Closed cherusk closed 1 week ago
Yeah, please, elaborate on your use case more.
There are several legs, principle similar to:
The actual bottleneck is not the LACP Bundle, 200 Gbits in total. It is for some time further up.
There are other options to solve it, but a QoS Middlebox as indiciatd might do what I want to achieve.
That seems to be related https://github.com/LibreQoE/LibreQoS/issues/156
That is confusing, there it says no full 100 Gbits supported yet. Yet the docs page says it is and you need that many CPUs. :thinking:
@cherusk An ISP using LibreQoS was able to achieve 100G earlier this year. We've left #156 open because we want to be able to prove this ourselves in a lab environment, which would allow us to learn the exact limitations and bottlenecks at that scale.
The bottom right 216G figure is an estimate of what should be possible with a CPU with that number of cores and pass-mark single-thread score. I'm hoping to use a dual CPU AMD EPYC 9575F system to test the upper limits at some point in the next year.
I wonder how Mikrotik or Ubiquit, that have taken up cake/fq_codel into their router OS stack perform? Those devices are usually far away from such a CPU. Are they doing some more avanced offloading on line cards already? Cannot find anything in that regard to that in their docs.
Queuing with fq_codel and CAKE is extremely CPU-intensive. None of MikroTik's hardware has the ability to offload either of these queuing types. It's very unlikely that any of their routers, even the CCR2216, could exceed 10Gbps of nested fq_codel queues due to their CPU limitations.
@rchac
I'm hoping to use a dual CPU AMD EPYC 9575F system to test the upper limits at some point in the next year.
Ok, understand. Yet I am surprised to read that at the same time. What about the strive on progressing on offloading with XDP/BPF? Thought to understand from the data offered that's setting LibreQoS apart from the path of employing the queuing discipline untainted/directly. Wouldn't that some time soon drastically decrease the CPU footprint involved with that? Any defensive prediction on that you are prepared to share?
If we look at what Cisco offers with their AFD/DPP[¹], sure it's is not identical in convience/features to CAKE, but they can offload the processing to their line cards with quite little memory footprint. Probably the queue count is limited by that as well, but I'm only speculating as I do not have access the algorithm obviously. If LibreQoS wants to be competitive there, it has to catch up on offloading capabilities.

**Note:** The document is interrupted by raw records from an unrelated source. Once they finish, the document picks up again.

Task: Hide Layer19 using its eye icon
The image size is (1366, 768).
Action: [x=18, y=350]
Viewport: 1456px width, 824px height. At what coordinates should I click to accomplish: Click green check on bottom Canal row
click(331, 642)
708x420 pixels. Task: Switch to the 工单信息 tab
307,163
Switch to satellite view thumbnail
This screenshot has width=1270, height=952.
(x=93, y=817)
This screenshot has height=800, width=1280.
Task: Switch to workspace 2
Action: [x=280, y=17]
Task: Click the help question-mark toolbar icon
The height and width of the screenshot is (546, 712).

@cherusk - do you also happen to know that all of the other QoE solutions out there use either CAKE and/or FQ-CoDel? We don't compete with Cisco et al in this and we don't need to.
@cherusk We use XDP/eBPF to redirect traffic to bypass the slower parts of the Linux Kernel. Fq_codel and Cake retain a flow state table, which makes them somewhat difficult to bake into hardware, though it is possible with tech like FPGAs. To add that functionality into platforms like Cisco, Juniper, etc would come at a performance cost that those vendors would likely be very hesitant to accept given the constant market push for greater bandwidth capacity. @dtaht and others have encouraged vendors to implement flow queuing because it has tremendous benefit for maintaining stable latency and overcoming the risks of micro-bursts, but we have not seen much momentum on that front.
We use CAKE specifically because no other queue type comes close to the performance benefit it provides to end-hosts on access networks with shared bandwidth (Fiber PON, fixed wireless, etc). The approaches used by Cisco such as AFD/DPP cannot really be used to control latency for end-hosts the way we can with HTB+CAKE.
Approaches like SENIC are something to be considered in the future.
We are hoping to use eBPF qdiscs to provide a more hardware neutral approach to reduce the CPU burden of CAKE, once the relevant features for that are merged into the kernel. The development hours required for that would be considerable, so we welcome any partners who would want to collaborate on that front.
There is yet another related issue: https://github.com/LibreQoE/LibreQoS/discussions/272
hey @cherusk - at this point, I assume you are a troll. You got a good answer from Robert above. What are you trying to achieve? Wanna test LibreQoS? Do it. Or stop with this nonsense, please. Thanks.
@rchac thank you for having shared the current status and pointers to further context.
The envisioned directions sounds right.
Looking forward to your lab results you cued to further up.
Even more looking forward to what is happening in the FPGA NIC area related to open queing disciplines implementations.
Think we can close here, have no further content to add for now.
Hello all
you actually documented something with regards to that topic under [1].
I am especially interested in that area:
Is that data still accurate? I wonder because essentially you do a considerable amount of offloading to the NICs I assume, with help of XDP.
If this data is still valid. How come? I wonder how Mikrotik or Ubiquit, that have taken up cake/fq_codel into their router OS stack perform? Those devices are usually far away from such a CPU. Are they doing some more avanced offloading on line cards already? Cannot find anything in that regard to that in their docs.
I might elaborate more on my use cases if that is of help.